A new visitor starts as `projectAccessStatus: PENDING` and becomes active when they first sign in through the magic link. `addProjectAccessEmailDomain(input: { project: $project, domain: "example.com" })` admits everyone with a verified address on that domain. Project members are already admitted by the policy flag and never need a visitor row.

## Open a public endpoint

```
mutation Endpoint($service: ID!) {
  addServicePublicEndpoint(input: { service: $service, pathPattern: "/webhooks/stripe" }) {
    servicePublicEndpoint { id pathPattern }
  }
}
```

Patterns come in two forms. An exact path such as `/healthz` matches only itself. A trailing wildcard such as `/webhooks/*` matches everything under the prefix but not the bare prefix. `/get/*` does not match `/get`. When the whole surface under a path plus the path itself must be public, add both rules. A wildcard is valid only at the end of the pattern.

## Machine tokens

```
mutation Token($project: ID!) {
  createMachineToken(input: { project: $project, name: "ci-reporter" }) {
    machineTokenCreation { keyId name token }
  }
}
```

The `token` value is shown exactly once. Deliver it to the user or the consuming system immediately and never write it into source or logs. The caller presents it as a Bearer header against the app's own URL, `Authorization: Bearer <token>`, and the access layer authenticates before the request reaches the app. Give it a few seconds after minting before the first call. Revoke with `revokeMachineToken(input: { machineToken: $id })`, which cuts access on the next request.

## See who got in

```
query Events($first: Int = 20) {
  projectAccessEvents(first: $first) {
    nodes { projectAccessActor projectAccessSource projectAccessEvent path requestHost occurredAt }
  }
}
```

The access log records who signed in, who was denied, and which tokens called, with the actor kind and source for each.
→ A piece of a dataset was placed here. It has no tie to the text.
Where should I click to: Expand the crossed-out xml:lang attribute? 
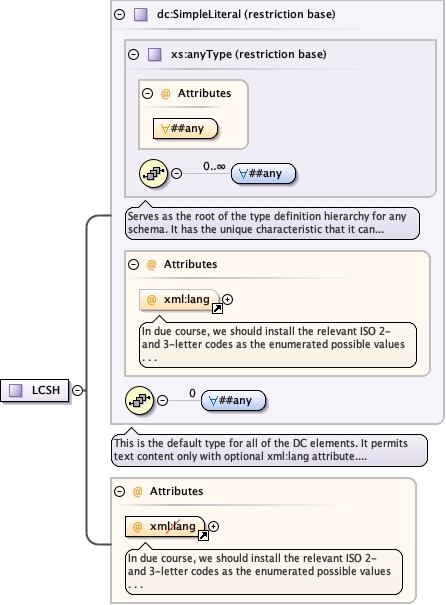213,526
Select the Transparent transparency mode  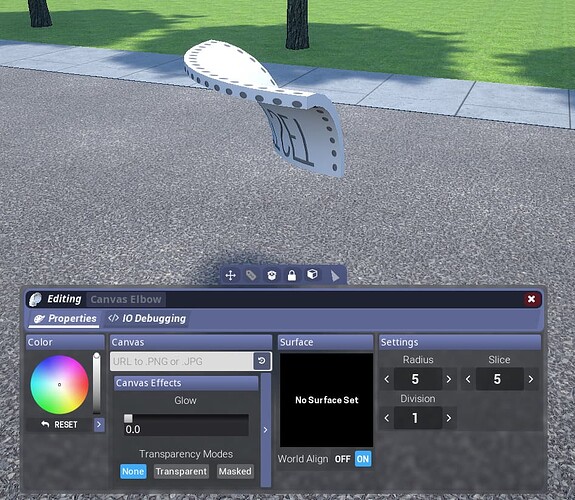pos(181,471)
Use it to answer "who opened this" and to verify that a token or visitor you just configured actually worked.

## Error shapes

| You see | It means | Do this |
|---|---|---|
| App URL still answers 200 right after going private | Config propagation is in flight | Check again over a few seconds before judging |
| 401 from the app with a valid machine token | Token minted moments ago, or revoked | Wait briefly and retry once, then check the token still exists |
| 401 on a path you opened with `/x/*` | The wildcard does not match the bare prefix | Add the exact `/x` rule too |
| "Not authorized for PROJECT_MANAGE_ACCESS on PROJECT id" | Your credential cannot change access | Report the missing grant to the user |